EXERCISE
Each line containing the word "agent" must be copied from the material below.

DATA FOR THIS TASK
....
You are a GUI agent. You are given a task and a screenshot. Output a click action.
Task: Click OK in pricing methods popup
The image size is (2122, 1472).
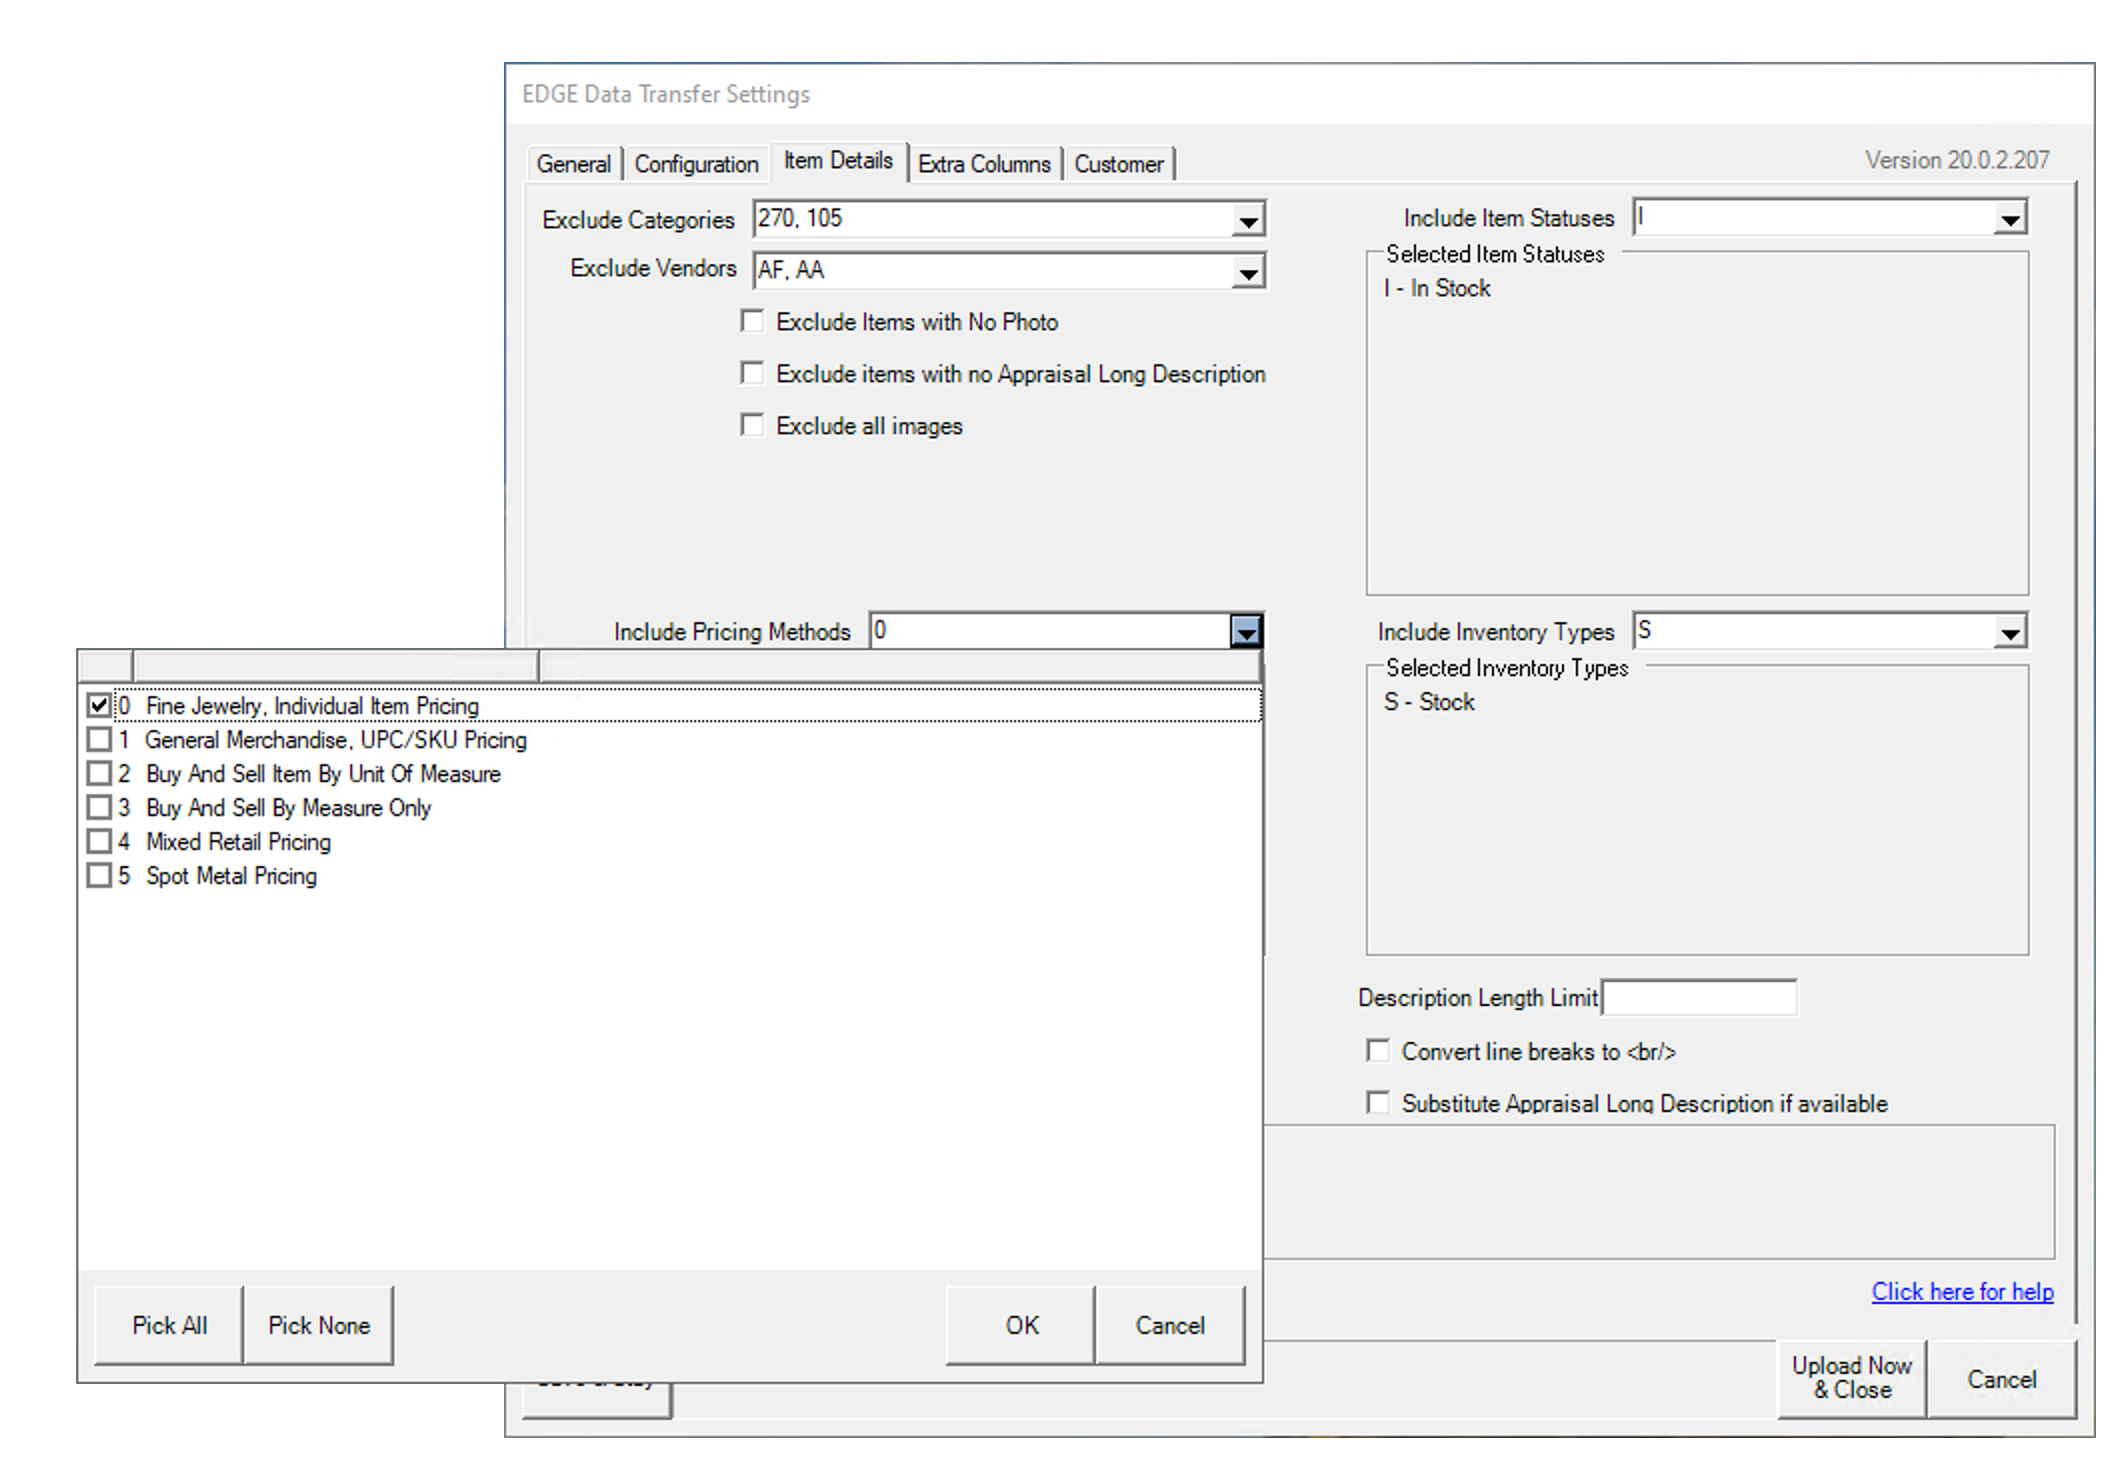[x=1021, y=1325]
....
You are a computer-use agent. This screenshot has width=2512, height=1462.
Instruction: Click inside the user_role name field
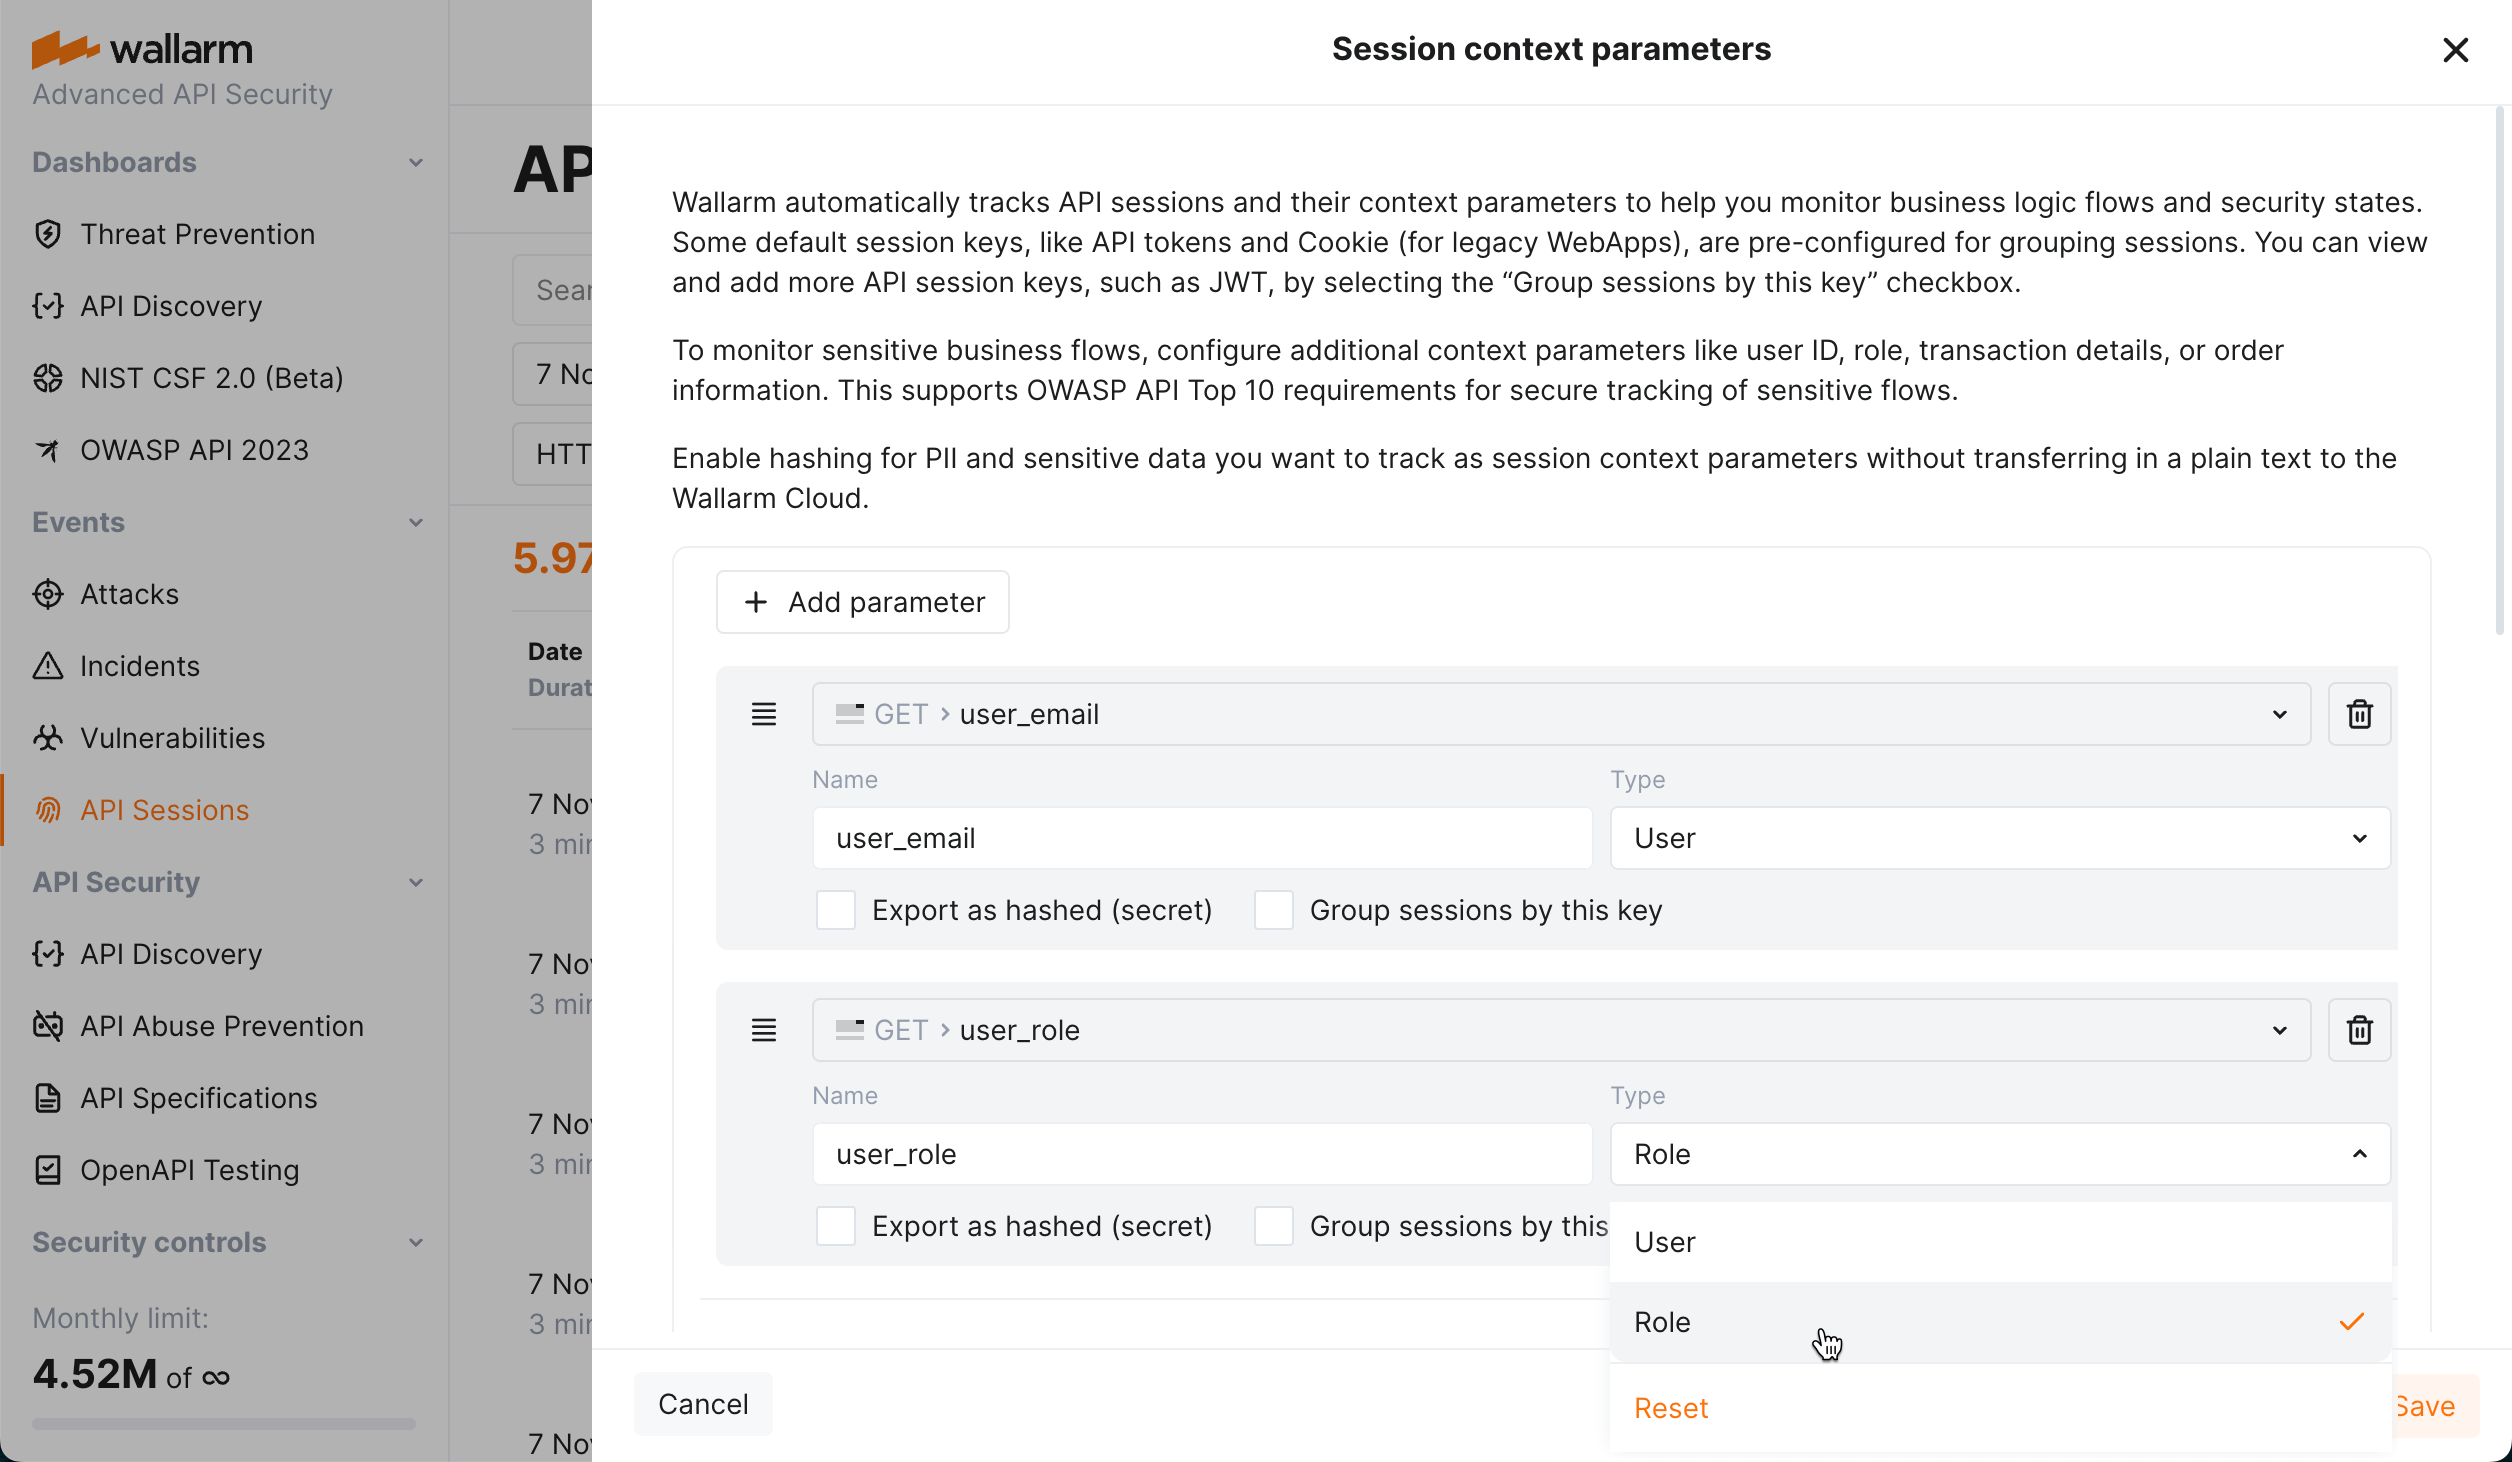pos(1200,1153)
....
SOLVED EXERCISE
You are a GUI agent. You are given a task and a screenshot. Output a click action.
You are a computer-use agent. This screenshot has width=2512, height=1462.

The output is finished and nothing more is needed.